The root cause is that the process time of calculating checksum and writing to s3 is over 1 minute.There is no data transferring between registry and engine during this time, so the load balancer with default 1 minute timeout will close the connection.However the error message "Server error: 408" is really misleading.

Feel free to close it now.

dmp42 commented 9 years ago

@oilbeater I assume your load balancer is sending the 408? What do you suggest should be done to make this feel/look better? Thanks.

oilbeater commented 9 years ago

@dmp42 I use aws lb and have not investigated the close mechanism. However, as the one trip time between registry and engine may takes huge time when a layer size is big, there should be some keepalive message during this period. Otherwise in other situation the link may still be closed due to router, switch or other network device and it is more difficult to debug.

mrwacky42 commented 8 years ago

I set the ELB idle_timeout to 3600 seconds, and still get a 408 error from a 1.6.2 client pushing to registry v2.1.1 (via an nginx proxy). Nginx is logging a 499 which suggests that the client is giving up.
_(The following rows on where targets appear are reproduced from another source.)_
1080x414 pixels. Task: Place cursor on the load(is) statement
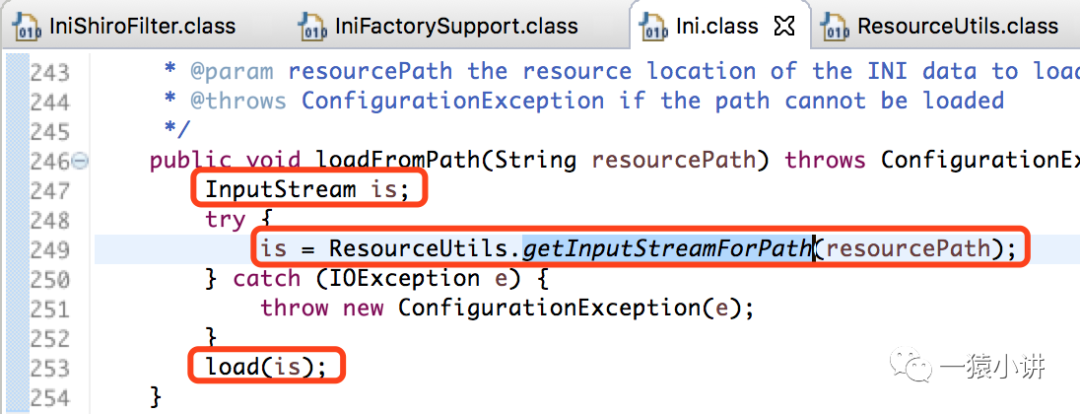click(x=266, y=366)
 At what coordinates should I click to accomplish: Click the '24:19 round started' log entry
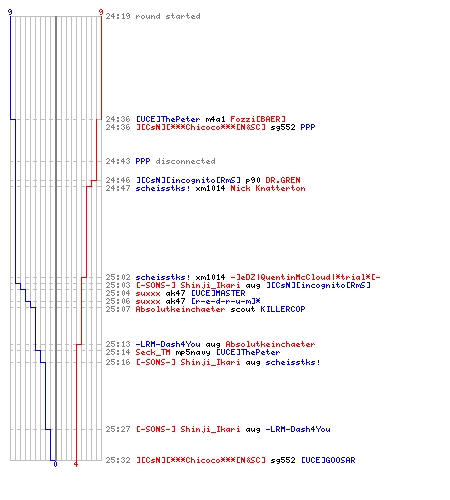[153, 16]
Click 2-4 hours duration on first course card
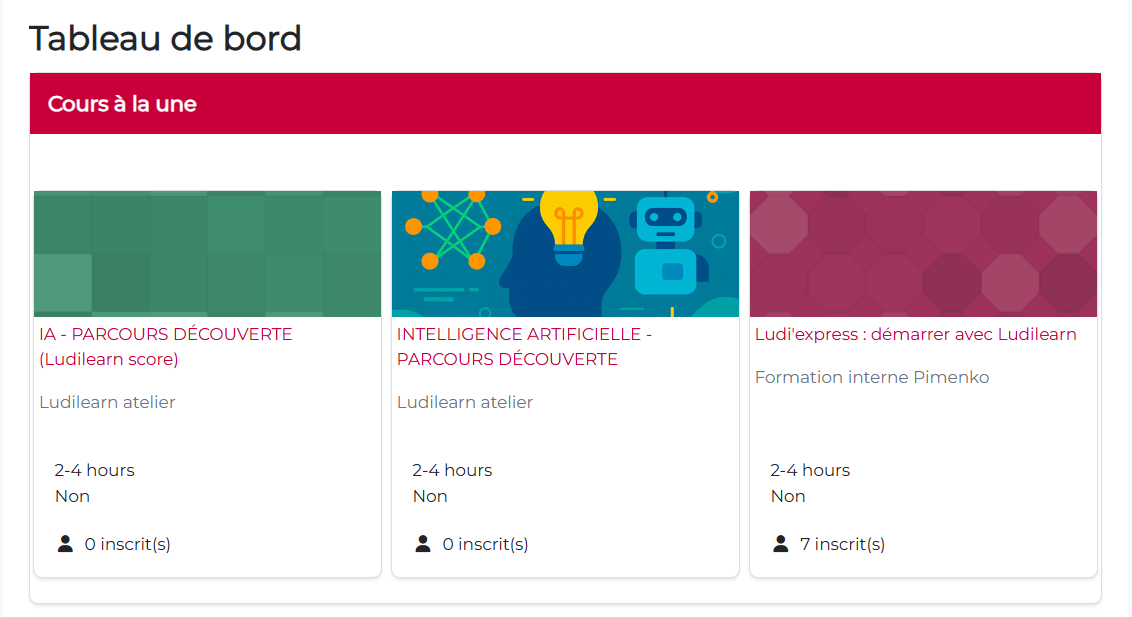The image size is (1132, 617). [x=94, y=470]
dmp42 commented 8 years ago

@mrwacky42 very large layer? What happens if you push directly to the registry server (no ELB and no NGINX is the middle)?

mrwacky42 commented 8 years ago

@dmp42 - The 1.6.2 client is CircleCI. I do not have any 1.6.x docker clients otherwise available to me. But yes, a very large layer.
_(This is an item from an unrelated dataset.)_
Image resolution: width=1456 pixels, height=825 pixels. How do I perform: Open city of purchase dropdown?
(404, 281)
dmp42 commented 8 years ago

@mrwacky42 ok for docker version - still, can you try pushing directly to your registry, instead of ELB+nginx+registry?

mrwacky42 commented 8 years ago

@dmp42 Yes. In fact, with 1.8.2 client I am able to push from an AWS instance to the ELB (and bypassing ELB).

Further, I've just discovered that I did not actually change the idle_timeout on the ELB, so I'm testing again. \ EDIT ** I tried twice, and once it worked and once CircleCI timed out due to lack of output from Docker.

rohanjoseph commented 8 years ago

@oilbeater Thank you so much for the info. I was also getting the the same issue with the docker. I have just increased the time out of the load balancer in amazon from 60 seconds to 500 seconds. it really did work out. I was really confused with the error of 408. Received HTTP code 408 while uploading layer: "" The image size which it was pushing was big 558.9 and it stucked around 558.4.